I knew when I found out I was pregnant at 37 that there would be some increased risk, but the idea that I could lose my baby as quickly as I found out I was having it never crossed my mind. After all, I’d already carried two babies to term. Why would this one be any different? 

The aching in my heart was a physical thing. The loss of our baby was so abrupt, and so unexpected, that it felt like a surprise wave had crashed into me and pulled me under before I’d even known that the water couldget choppy. It took my breath away and left me scrambling to find my footing in a life I no longer recognised as my own. 

One night, after our kids were in bed, I confessed to my husband the unspoken fear that had been weighing on my mind. What if I couldn’t have any more babies?

The idea that we could actually lose our opportunity to grow our family had never crossed my mind when we talked about waiting until our finances were better. I hadn’t factored my dwindling reproductive years into the equation as I tried to balance our family budget. I assumed we had time to wait until conditions were right; now I feared the moment for a choice had passed us by altogether.

There’s a saying: You never regret the child you decidedto have, only the one you talked yourself out of. 

Those words banged around my head incessantly in the days that followed my miscarriage. So much so, that they were the very words that I used to explain to my husband why I thought we should start trying again as soon as we could.  

Whether he agreed with my reasoning, or felt the clock ticking as I did, I’ll never really know. What I do know is that he said yes, and a month after we’d lost our surprise pregnancy, we found ourselves surprised once more by a second set of double pink lines. 

Although we weren’t financially ready, we were excited. 

We knew a third child was going to stretch us thinner than ever before, but as we had already learned over the years, things can change in an instant. We thought we were ready for whatever was coming. We’d made it work so far. What was the worst that could happen?

The answer to that question came a few short months later.

In March, when I was 37 weeks pregnant, the governor of Pennsylvania made the unprecedented move to lock down the state in order to stem the rise of Covid-19 cases. A once-in-a-lifetime pandemic has made its way to America and completely changed everything about our day-to-day life. 

It’s been more than a year since I found out I was pregnant, and six months since I gave birth. The entire world has changed during this time. The U.S. has been brought to its knees by the pandemic, with tens of millions of people unemployed, and no end in sight. 

It’s funny how the thoughts and concerns I had while waiting for that first appointment with my OB were so far removed from the ones I had while pacing the delivery room at the hospital. I didn’t worry about our finances; our situation had changed during the nine months that took us from Point A to Point B. No, instead I worried about whether one of the masked nurses was carrying the virus, or what would happen if we picked it up and took it home to our daughters. I agonised over what would happen if our son was born with it. Money never even crossed my mind.

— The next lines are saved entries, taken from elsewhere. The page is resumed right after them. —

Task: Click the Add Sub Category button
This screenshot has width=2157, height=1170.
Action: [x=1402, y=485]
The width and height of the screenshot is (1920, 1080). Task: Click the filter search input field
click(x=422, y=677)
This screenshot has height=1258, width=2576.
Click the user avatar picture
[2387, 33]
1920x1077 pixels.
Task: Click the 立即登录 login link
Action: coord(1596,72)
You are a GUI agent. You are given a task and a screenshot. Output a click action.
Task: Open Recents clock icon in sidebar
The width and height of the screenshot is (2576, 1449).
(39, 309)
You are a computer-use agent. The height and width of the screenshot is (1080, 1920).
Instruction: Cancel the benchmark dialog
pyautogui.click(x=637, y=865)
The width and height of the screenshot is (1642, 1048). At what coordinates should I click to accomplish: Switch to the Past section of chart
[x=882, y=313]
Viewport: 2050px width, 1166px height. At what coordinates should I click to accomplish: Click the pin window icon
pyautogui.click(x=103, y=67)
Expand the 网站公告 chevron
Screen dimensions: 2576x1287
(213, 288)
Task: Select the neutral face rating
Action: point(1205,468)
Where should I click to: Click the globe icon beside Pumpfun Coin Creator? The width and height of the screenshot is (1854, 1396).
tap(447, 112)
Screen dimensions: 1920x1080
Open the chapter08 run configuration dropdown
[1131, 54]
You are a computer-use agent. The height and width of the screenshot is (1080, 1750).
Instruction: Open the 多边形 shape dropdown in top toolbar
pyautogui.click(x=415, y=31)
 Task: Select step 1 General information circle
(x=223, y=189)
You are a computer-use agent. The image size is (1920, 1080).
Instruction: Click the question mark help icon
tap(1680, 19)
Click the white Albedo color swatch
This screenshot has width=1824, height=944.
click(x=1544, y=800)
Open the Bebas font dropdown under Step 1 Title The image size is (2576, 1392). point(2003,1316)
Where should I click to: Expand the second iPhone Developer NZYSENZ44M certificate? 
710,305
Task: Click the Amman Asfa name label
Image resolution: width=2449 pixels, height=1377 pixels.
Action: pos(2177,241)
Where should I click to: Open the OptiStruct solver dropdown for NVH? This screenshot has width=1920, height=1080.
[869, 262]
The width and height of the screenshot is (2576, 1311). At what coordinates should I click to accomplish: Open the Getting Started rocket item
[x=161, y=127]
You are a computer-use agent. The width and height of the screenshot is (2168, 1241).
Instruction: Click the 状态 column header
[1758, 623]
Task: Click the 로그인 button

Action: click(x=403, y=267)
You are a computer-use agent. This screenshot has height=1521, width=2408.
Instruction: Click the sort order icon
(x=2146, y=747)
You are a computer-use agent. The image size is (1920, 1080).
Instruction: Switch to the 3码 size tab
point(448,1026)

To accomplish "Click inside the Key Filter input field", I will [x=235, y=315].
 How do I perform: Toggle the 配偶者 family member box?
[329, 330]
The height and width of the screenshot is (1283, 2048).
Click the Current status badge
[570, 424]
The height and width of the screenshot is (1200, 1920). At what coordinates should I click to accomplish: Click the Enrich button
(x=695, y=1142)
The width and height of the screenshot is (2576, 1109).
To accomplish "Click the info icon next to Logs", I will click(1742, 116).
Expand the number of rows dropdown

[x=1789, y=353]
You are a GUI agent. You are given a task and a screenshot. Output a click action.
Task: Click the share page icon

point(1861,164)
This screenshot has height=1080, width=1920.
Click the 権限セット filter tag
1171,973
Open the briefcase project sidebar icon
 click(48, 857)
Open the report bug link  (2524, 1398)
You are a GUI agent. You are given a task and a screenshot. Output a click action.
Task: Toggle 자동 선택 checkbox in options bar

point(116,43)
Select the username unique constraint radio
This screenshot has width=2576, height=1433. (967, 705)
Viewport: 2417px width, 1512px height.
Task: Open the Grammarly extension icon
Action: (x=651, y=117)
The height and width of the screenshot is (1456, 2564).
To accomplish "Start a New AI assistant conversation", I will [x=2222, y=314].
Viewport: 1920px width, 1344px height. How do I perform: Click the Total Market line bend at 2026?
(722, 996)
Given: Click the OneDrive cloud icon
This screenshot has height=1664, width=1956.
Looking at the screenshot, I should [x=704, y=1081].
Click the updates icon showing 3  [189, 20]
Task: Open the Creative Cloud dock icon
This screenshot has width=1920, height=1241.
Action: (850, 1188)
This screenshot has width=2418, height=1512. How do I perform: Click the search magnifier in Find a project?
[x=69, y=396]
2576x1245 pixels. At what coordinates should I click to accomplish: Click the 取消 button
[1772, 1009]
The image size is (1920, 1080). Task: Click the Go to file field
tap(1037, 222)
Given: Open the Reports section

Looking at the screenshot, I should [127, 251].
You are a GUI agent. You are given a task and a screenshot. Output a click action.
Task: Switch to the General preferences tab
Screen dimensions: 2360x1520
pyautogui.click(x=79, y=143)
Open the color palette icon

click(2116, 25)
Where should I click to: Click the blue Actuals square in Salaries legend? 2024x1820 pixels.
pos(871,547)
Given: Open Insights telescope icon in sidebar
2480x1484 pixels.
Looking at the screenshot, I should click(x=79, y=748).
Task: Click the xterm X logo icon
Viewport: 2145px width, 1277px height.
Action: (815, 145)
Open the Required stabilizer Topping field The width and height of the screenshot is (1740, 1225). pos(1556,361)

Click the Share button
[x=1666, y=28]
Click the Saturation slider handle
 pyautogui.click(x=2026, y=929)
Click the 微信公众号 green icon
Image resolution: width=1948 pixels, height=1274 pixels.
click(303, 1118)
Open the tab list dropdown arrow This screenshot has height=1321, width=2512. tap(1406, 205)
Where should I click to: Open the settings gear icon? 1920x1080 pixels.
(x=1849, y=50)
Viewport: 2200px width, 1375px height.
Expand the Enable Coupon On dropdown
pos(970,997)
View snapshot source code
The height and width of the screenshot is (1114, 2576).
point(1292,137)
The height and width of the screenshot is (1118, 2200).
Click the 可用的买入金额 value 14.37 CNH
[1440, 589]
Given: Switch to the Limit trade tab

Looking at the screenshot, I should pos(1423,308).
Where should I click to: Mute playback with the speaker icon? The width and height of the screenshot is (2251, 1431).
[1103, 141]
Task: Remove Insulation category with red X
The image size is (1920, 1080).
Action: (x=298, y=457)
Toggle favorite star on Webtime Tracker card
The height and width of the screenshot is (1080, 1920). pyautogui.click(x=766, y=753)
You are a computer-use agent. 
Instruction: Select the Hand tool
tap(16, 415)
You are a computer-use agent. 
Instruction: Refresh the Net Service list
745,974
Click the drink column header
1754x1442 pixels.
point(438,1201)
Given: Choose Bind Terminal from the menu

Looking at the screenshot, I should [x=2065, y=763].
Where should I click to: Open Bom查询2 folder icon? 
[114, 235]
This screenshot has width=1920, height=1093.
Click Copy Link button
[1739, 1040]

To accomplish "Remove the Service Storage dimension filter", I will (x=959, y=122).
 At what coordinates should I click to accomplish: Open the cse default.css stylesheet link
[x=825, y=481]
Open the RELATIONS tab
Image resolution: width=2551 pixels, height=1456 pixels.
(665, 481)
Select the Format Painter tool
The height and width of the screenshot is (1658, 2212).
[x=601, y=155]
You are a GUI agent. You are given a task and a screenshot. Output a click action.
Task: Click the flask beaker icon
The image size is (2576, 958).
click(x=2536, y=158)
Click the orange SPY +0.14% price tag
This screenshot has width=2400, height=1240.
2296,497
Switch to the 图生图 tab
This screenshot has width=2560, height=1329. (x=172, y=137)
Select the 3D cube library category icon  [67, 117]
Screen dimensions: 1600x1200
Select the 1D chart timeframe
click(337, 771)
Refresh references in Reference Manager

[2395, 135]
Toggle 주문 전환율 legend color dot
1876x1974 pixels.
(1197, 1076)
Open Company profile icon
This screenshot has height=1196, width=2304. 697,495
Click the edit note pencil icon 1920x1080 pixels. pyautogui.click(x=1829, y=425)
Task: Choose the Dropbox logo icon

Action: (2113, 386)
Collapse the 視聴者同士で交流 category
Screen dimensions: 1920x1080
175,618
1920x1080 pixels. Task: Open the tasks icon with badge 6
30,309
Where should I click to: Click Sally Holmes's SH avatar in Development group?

It rarely does anymore. Not because our finances are so improved that it doesn’t matter (that couldn’t be further from the truth), but because there’s just so many more pressing things to worry about.

We’re lucky that our financial situation isn’t a life-or-death concern. We always have food in our refrigerator and health insurance to offset any medical emergencies that arise ― two things so many Americans are without right now.

I’m sure our circumstances will change again (and again and again) over the years. Change is par for the course when it comes to being a parent. You make the best choices you can in the moment, with the information you have, while simultaneously trying to predict the future. 

It’s what we did last fall, and it’s probably what we’ll continue to do until the day we die. Sometimes it all goes wrong, and we make the wrong choice, or get blindsided by a complication we never saw coming. But sometimes, like this time, we get lucky, and it all works out. 

At least it has for now. Who knows what tomorrow will bring.